Smart Strokes 2022
Keynote Speakers

      Professor Sandy Middleton

      Sandy Middleton is the Professor of Nursing and Director of the Nursing Research Institute at St Vincent’s Health Network Sydney, St Vincent’s Hospital Melbourne and Australian Catholic University. She is a National Health and Medical Research Council (NHMRC) Investigator Leadership Fellow.

      Sandy was the lead investigator on the landmark Quality in Acute Stroke Care (QASC) cluster trial demonstrating decreased death and dependency following implementation of nurse-initiated protocols to manage fever, hyperglycaemia and swallowing post-stroke, winning multiple national and international awards. These protocols have now been translated into 64 hospitals in 17 European countries.

      Professor Middleton is Director of the Maridulu Budaryi Gumal Sydney Partnership for Health Education, Research and Enterprise (SPHERE) Implementation Science platform; Director of the Maridulu Budaryi Gumal Nursing and Midwifery Implementation Science Academy and Chair of the Steering Committee of the Australian Stroke Clinical Registry.

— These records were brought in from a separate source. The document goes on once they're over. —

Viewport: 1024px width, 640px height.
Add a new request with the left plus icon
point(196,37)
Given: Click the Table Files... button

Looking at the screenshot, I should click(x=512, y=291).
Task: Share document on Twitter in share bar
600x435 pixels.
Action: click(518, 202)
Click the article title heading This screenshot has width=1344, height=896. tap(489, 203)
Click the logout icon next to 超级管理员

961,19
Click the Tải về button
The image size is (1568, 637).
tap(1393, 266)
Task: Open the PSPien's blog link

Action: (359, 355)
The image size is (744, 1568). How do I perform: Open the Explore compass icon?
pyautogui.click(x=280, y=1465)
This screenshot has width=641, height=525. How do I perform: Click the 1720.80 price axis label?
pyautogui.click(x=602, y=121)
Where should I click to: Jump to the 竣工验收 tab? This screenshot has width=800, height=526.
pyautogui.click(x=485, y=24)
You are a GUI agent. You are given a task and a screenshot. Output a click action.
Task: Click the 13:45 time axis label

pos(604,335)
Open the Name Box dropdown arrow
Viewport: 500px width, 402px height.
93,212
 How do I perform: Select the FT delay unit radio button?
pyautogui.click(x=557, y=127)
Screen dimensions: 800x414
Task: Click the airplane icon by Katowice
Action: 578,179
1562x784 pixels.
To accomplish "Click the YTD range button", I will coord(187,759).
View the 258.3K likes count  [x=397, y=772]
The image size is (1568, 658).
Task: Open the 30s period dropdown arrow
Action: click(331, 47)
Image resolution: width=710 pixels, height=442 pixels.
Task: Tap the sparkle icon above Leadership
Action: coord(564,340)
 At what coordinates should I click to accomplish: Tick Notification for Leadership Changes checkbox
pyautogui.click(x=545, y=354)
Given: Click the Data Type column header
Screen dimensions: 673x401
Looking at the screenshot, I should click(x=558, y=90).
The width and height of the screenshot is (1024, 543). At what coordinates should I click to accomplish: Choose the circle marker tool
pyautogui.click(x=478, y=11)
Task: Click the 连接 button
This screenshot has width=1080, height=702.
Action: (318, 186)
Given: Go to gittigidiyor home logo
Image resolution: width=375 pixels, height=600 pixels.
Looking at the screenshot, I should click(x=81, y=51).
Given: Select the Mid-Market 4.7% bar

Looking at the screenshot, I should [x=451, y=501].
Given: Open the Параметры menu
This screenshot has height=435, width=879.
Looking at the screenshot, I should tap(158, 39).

      Professor Anna Ranta

      Anna Ranta is a Wellington based academic stroke neurologist whose research focuses on transnational stroke research to optimize stroke care quality and access with a strong passion for addressing health inequities. Her work to date has resulted in 200+ peer reviewed publications.  She has led several large research programs and also collaborates widely with others across Australasia and globally.  She is the Head of Department of Medicine at University of Otago, Wellington, leads the NZ National Stroke Registry, and co-leads the New Zealand National Stroke Clot Retrieval Service Improvement Initiative via a Ministry of Health position.  She is the immediate past Chair of the New Zealand National Stroke Network, the current President of the Neurological Association of New Zealand, the Treasurer of Stroke Society of Australasia, Board Member of the World Stroke Organization, and serves on the editorial boards of Stroke and Neurology.

      Kate Hayward

      Kate Hayward is a Senior Research Fellow in Stroke Recovery in the Departments of Physiotherapy, Medicine and Florey Institute of Neuroscience and Mental Health, University of Melbourne. Kate is a Dame Kate Campbell Fellow and leads the REPAIR Research Group – Recovery Enrichment and Plasticity to promote Activity In neuroRehabilitation – which seeks to understand the brain-behaviour nexus during recovery after stroke. Using early phase and adaptive clinical trial designs, the REPAIR group study when is the ideal time to start therapy after stroke, how much therapy to provide, and who stands to benefit most from therapy. Kate is currently leading clinical trials funded by the Stroke Foundation and Medical Research Future Fund; collaborating on large international research projects led by colleagues in the USA (funded by the NIH) and Canada (funded by the Canadian Institutes of Health Research); and is co-Chair of the third international Stroke Recovery and Rehabilitation Roundtable.

      Katharine McBride

      Katharine McBride is a non-Indigenous woman and PhD Candidate, with her research exploring cardiovascular risk and protective factors for Aboriginal women. Katharine’s research spans the continuum of care and applies mixed-method approaches with a focus on translation to practice and policy.

      Vicki is one of Katharine’s mentors and sits on the Aboriginal Women’s Advisory Group for the doctoral program.

      Vicki Wade

      Vicki Wade is a senior Noongar woman with over 40 years experience in health policy and service and system reform at state and national levels. She is currently the Director of RHDAustralia, and has been recognised for her significant contributions to Indigenous cardiovascular health.

      Vicki is a strong advocate for her people following her matriarchal lineage, Vicki’s grandmother was a healer and helped with the Noongar women in birthing on country in the mission and later reserves in south west of Perth, her mother was one of the first enrolled nurses in Perth and her daughter is carrying on the tradition as a doctor.